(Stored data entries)
==========

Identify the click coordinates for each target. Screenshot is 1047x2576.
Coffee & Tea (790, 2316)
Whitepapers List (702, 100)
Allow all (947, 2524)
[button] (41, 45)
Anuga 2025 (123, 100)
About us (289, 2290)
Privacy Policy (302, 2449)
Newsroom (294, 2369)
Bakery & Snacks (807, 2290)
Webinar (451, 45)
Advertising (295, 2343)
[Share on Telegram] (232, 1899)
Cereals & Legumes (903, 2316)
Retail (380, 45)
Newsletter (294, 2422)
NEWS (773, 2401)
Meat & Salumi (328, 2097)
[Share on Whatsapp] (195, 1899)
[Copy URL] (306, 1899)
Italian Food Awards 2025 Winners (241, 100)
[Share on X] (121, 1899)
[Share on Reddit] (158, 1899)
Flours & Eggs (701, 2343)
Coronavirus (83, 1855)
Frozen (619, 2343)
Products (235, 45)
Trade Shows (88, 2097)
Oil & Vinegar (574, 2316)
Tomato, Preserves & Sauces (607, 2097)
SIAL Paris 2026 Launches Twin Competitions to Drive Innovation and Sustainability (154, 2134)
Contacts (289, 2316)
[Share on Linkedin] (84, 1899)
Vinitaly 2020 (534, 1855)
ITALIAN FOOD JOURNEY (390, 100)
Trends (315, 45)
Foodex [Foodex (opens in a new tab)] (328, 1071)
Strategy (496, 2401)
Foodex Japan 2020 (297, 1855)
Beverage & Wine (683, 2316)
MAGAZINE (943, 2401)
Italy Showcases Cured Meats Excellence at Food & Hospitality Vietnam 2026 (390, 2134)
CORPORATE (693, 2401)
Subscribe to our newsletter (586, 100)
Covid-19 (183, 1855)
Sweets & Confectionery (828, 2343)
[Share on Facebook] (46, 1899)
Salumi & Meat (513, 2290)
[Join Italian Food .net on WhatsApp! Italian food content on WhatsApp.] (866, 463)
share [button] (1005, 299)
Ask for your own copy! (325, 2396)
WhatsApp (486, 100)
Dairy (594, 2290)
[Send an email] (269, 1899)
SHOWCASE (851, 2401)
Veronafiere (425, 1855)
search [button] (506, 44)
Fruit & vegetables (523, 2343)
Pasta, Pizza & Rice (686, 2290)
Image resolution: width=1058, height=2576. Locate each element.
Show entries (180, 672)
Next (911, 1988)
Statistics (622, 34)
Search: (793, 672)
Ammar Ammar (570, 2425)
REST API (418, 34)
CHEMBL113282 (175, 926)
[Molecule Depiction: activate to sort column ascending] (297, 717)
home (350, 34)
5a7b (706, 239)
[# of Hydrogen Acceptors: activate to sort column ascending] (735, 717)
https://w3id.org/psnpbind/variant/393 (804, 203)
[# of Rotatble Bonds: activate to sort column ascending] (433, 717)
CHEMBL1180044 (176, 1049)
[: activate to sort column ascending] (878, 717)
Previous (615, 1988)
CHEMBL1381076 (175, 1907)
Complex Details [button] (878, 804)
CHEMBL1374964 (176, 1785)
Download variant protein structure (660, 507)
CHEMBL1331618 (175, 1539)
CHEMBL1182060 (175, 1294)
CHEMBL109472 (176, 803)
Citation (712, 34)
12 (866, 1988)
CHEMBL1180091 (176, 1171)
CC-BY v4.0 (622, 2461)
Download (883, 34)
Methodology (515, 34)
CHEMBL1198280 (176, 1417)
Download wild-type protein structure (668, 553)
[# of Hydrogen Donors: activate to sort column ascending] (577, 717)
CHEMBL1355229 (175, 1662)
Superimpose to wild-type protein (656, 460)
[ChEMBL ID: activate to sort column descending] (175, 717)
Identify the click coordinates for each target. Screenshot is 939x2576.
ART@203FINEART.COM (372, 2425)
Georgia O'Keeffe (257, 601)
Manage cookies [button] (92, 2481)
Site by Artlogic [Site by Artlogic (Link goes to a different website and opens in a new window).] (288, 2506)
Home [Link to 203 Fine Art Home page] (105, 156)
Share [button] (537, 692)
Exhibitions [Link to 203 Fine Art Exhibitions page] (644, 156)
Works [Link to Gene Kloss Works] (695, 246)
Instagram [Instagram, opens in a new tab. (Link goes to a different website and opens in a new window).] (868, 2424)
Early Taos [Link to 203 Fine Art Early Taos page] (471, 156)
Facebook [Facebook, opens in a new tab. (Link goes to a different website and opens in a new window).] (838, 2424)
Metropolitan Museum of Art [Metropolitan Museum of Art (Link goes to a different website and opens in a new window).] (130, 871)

==========

Copy each record from above without leaving any out.

Identify the click coordinates for each target. Screenshot is 1047x2576.
Coffee & Tea (790, 2316)
Whitepapers List (702, 100)
Allow all (947, 2524)
[button] (41, 45)
Anuga 2025 (123, 100)
About us (289, 2290)
Privacy Policy (302, 2449)
Newsroom (294, 2369)
Bakery & Snacks (807, 2290)
Webinar (451, 45)
Advertising (295, 2343)
[Share on Telegram] (232, 1899)
Cereals & Legumes (903, 2316)
Retail (380, 45)
Newsletter (294, 2422)
NEWS (773, 2401)
Meat & Salumi (328, 2097)
[Share on Whatsapp] (195, 1899)
[Copy URL] (306, 1899)
Italian Food Awards 2025 Winners (241, 100)
[Share on X] (121, 1899)
[Share on Reddit] (158, 1899)
Flours & Eggs (701, 2343)
Coronavirus (83, 1855)
Frozen (619, 2343)
Products (235, 45)
Trade Shows (88, 2097)
Oil & Vinegar (574, 2316)
Tomato, Preserves & Sauces (607, 2097)
SIAL Paris 2026 Launches Twin Competitions to Drive Innovation and Sustainability (154, 2134)
Contacts (289, 2316)
[Share on Linkedin] (84, 1899)
Vinitaly 2020 (534, 1855)
ITALIAN FOOD JOURNEY (390, 100)
Trends (315, 45)
Foodex [Foodex (opens in a new tab)] (328, 1071)
Strategy (496, 2401)
Foodex Japan 2020 (297, 1855)
Beverage & Wine (683, 2316)
MAGAZINE (943, 2401)
Italy Showcases Cured Meats Excellence at Food & Hospitality Vietnam 2026 (390, 2134)
CORPORATE (693, 2401)
Subscribe to our newsletter (586, 100)
Covid-19 (183, 1855)
Sweets & Confectionery (828, 2343)
[Share on Facebook] (46, 1899)
Salumi & Meat (513, 2290)
[Join Italian Food .net on WhatsApp! Italian food content on WhatsApp.] (866, 463)
share [button] (1005, 299)
Ask for your own copy! (325, 2396)
WhatsApp (486, 100)
Dairy (594, 2290)
[Send an email] (269, 1899)
SHOWCASE (851, 2401)
Veronafiere (425, 1855)
search [button] (506, 44)
Fruit & vegetables (523, 2343)
Pasta, Pizza & Rice (686, 2290)
Image resolution: width=1058, height=2576. Locate each element.
Show entries (180, 672)
Next (911, 1988)
Statistics (622, 34)
Search: (793, 672)
Ammar Ammar (570, 2425)
REST API (418, 34)
CHEMBL113282 (175, 926)
[Molecule Depiction: activate to sort column ascending] (297, 717)
home (350, 34)
5a7b (706, 239)
[# of Hydrogen Acceptors: activate to sort column ascending] (735, 717)
https://w3id.org/psnpbind/variant/393 (804, 203)
[# of Rotatble Bonds: activate to sort column ascending] (433, 717)
CHEMBL1180044 (176, 1049)
[: activate to sort column ascending] (878, 717)
Previous (615, 1988)
CHEMBL1381076 (175, 1907)
Complex Details [button] (878, 804)
CHEMBL1374964 (176, 1785)
Download variant protein structure (660, 507)
CHEMBL1331618 (175, 1539)
CHEMBL1182060 (175, 1294)
CHEMBL109472 (176, 803)
Citation (712, 34)
12 (866, 1988)
CHEMBL1180091 (176, 1171)
CC-BY v4.0 (622, 2461)
Download (883, 34)
Methodology (515, 34)
CHEMBL1198280 (176, 1417)
Download wild-type protein structure (668, 553)
[# of Hydrogen Donors: activate to sort column ascending] (577, 717)
CHEMBL1355229 (175, 1662)
Superimpose to wild-type protein (656, 460)
[ChEMBL ID: activate to sort column descending] (175, 717)
Identify the click coordinates for each target. Screenshot is 939x2576.
ART@203FINEART.COM (372, 2425)
Georgia O'Keeffe (257, 601)
Manage cookies [button] (92, 2481)
Site by Artlogic [Site by Artlogic (Link goes to a different website and opens in a new window).] (288, 2506)
Home [Link to 203 Fine Art Home page] (105, 156)
Share [button] (537, 692)
Exhibitions [Link to 203 Fine Art Exhibitions page] (644, 156)
Works [Link to Gene Kloss Works] (695, 246)
Instagram [Instagram, opens in a new tab. (Link goes to a different website and opens in a new window).] (868, 2424)
Early Taos [Link to 203 Fine Art Early Taos page] (471, 156)
Facebook [Facebook, opens in a new tab. (Link goes to a different website and opens in a new window).] (838, 2424)
Metropolitan Museum of Art [Metropolitan Museum of Art (Link goes to a different website and opens in a new window).] (130, 871)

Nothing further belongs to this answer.